課題文
以下の研究テーマ概要の本文から、「研究テーマの概要 /Perspective」から「必要になることも少なくない。」までを一字も変えずに再掲せよ。

本文
>>>>>
研究テーマの概要 /Perspective
量子多体系のための理論手法を用いて、強相関量子系に見られる未知の量子相、量子相転移、相競合を解明することが本研究室の重要な研究テーマである。
研究テーマの例
- 1. フラストレーションが生み出す、量子スピン液体や、未知の量子液体
- 2. 量子モット転移
- 3. 強相関電子系の超伝導
- 4. 量子多体系のシミュレーション手法
- 5. 量子多体系の示す非平衡現象
研究対象の舞台
電子間のクーロン相互作用の効果が顕著な、いわゆる「強相関電子系」と呼ばれる物質が自然界や人工物質の中に数多く見出される。銅酸化物やマンガン酸化物などの遷移金属化合物や、希土類化合物、有機伝導体、微細加工技術などを用いて人工的に作られた表面、界面、メソスコピック系、レーザー冷却された中性原子系などが代表的な例である。強相関電子系をはじめとして、多体効果の大きな量子多体系は、私たちの常識を超えるふるまいを示したり、驚くような現象を引き起こしたりする。平均場近似のように全体を均して考えて、ゆらぎを無視する理論からは、予想もできないような不思議なふるまいも見られる。多くの秩序相や液体相がせめぎあって競合し、それに伴って巨大なゆらぎがしばしば見られる。わずかな摂動が系の状態を大きく変えることもあり、この敏感さを利用して次世代の応用への可能性が開けている。一方、せめぎあいの結果、基底状態が単純には決まらなくなり、簡単には予想できないような量子ゆらぎの効果が顕著になる。この結果、未知の量子相や量子相転移が実現され、基礎物理学上の新たな概念が必要になることも少なくない。
<<<<<
(語と要素の位置の記録)
>>>>>
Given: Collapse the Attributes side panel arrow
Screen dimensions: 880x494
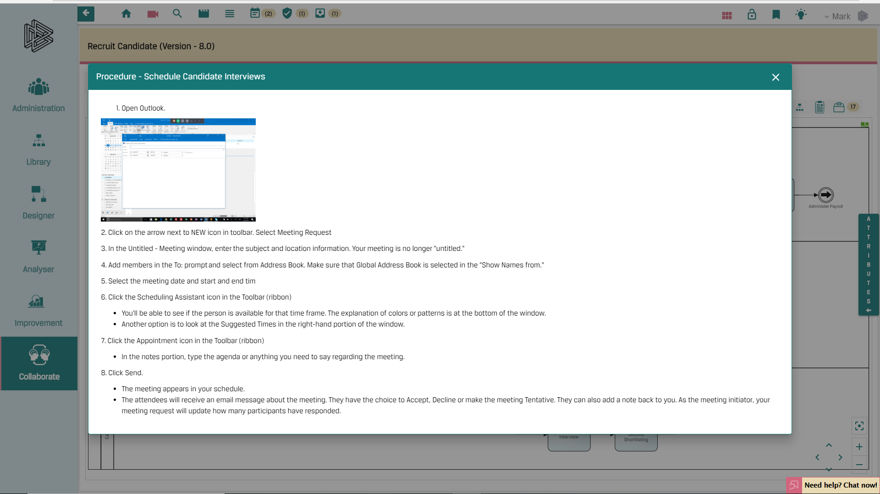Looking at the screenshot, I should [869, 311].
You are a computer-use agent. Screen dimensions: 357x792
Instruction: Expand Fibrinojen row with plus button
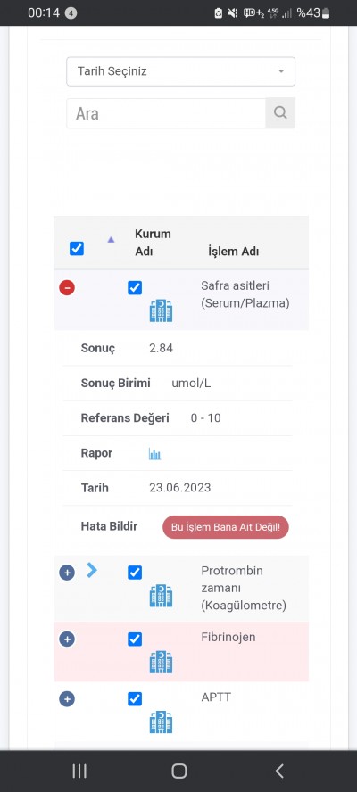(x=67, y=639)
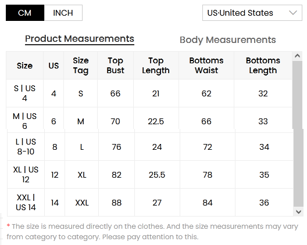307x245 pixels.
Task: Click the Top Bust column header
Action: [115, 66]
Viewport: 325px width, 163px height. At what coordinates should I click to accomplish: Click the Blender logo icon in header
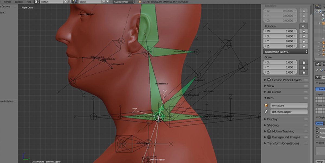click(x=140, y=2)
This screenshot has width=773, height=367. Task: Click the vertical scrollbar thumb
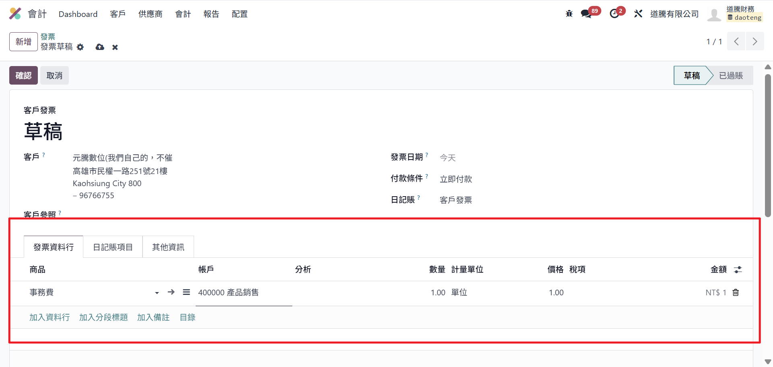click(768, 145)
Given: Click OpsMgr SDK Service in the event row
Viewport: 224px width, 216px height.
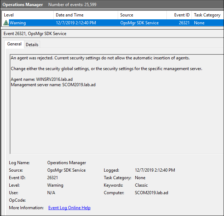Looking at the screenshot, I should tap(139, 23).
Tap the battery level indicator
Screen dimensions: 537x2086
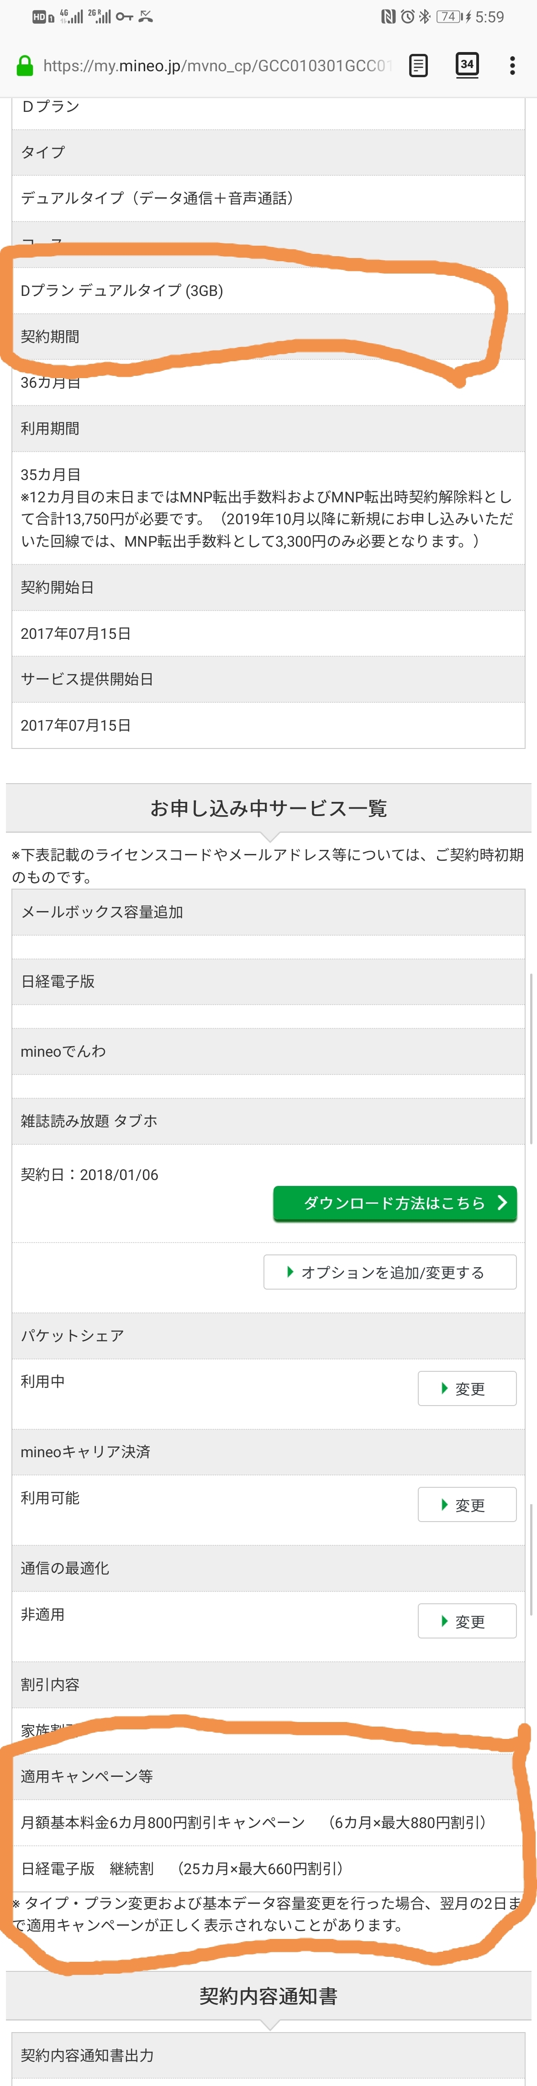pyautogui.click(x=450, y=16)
<<<<<
課題結果
研究テーマの概要 /Perspective
量子多体系のための理論手法を用いて、強相関量子系に見られる未知の量子相、量子相転移、相競合を解明することが本研究室の重要な研究テーマである。
研究テーマの例
- 1. フラストレーションが生み出す、量子スピン液体や、未知の量子液体
- 2. 量子モット転移
- 3. 強相関電子系の超伝導
- 4. 量子多体系のシミュレーション手法
- 5. 量子多体系の示す非平衡現象
研究対象の舞台
電子間のクーロン相互作用の効果が顕著な、いわゆる「強相関電子系」と呼ばれる物質が自然界や人工物質の中に数多く見出される。銅酸化物やマンガン酸化物などの遷移金属化合物や、希土類化合物、有機伝導体、微細加工技術などを用いて人工的に作られた表面、界面、メソスコピック系、レーザー冷却された中性原子系などが代表的な例である。強相関電子系をはじめとして、多体効果の大きな量子多体系は、私たちの常識を超えるふるまいを示したり、驚くような現象を引き起こしたりする。平均場近似のように全体を均して考えて、ゆらぎを無視する理論からは、予想もできないような不思議なふるまいも見られる。多くの秩序相や液体相がせめぎあって競合し、それに伴って巨大なゆらぎがしばしば見られる。わずかな摂動が系の状態を大きく変えることもあり、この敏感さを利用して次世代の応用への可能性が開けている。一方、せめぎあいの結果、基底状態が単純には決まらなくなり、簡単には予想できないような量子ゆらぎの効果が顕著になる。この結果、未知の量子相や量子相転移が実現され、基礎物理学上の新たな概念が必要になることも少なくない。